-- Begin Given data --

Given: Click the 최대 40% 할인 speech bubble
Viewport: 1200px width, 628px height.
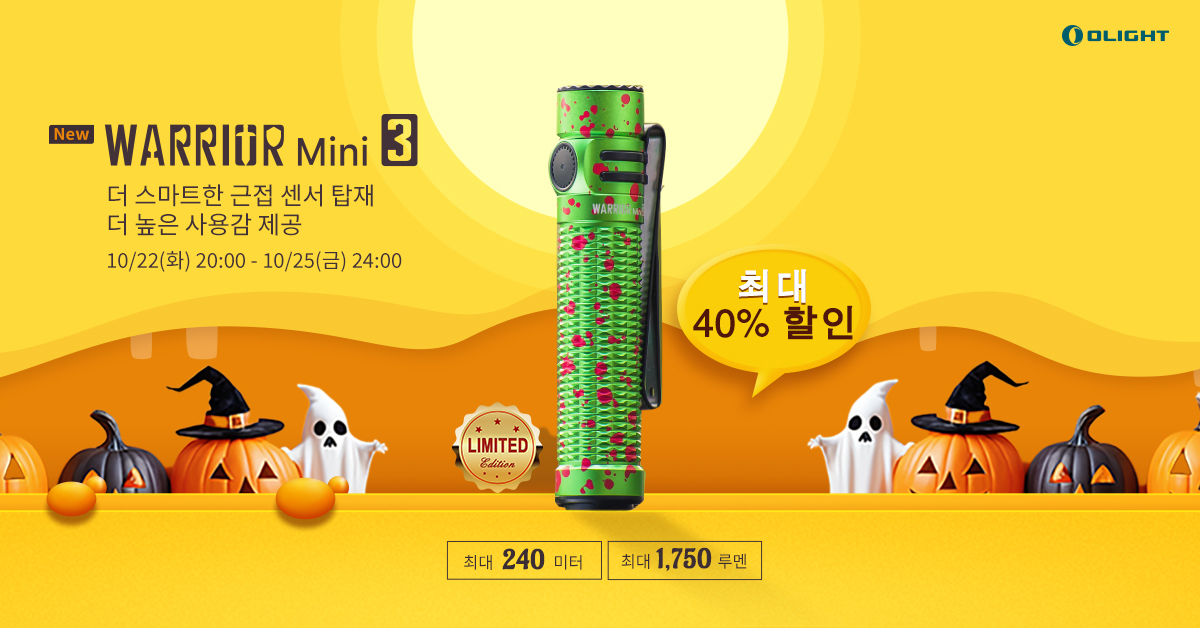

-- End Given data --
-- Begin Given data --

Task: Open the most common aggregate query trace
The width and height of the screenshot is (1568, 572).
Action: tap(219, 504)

-- End Given data --

» What this task involves
Duplicate the material from the line containing "Given: Click the 최대 40% 할인 speech bubble" through the line containing "Viewport: 1200px width, 628px height.", both lines included.

» Result of the task
Given: Click the 최대 40% 할인 speech bubble
Viewport: 1200px width, 628px height.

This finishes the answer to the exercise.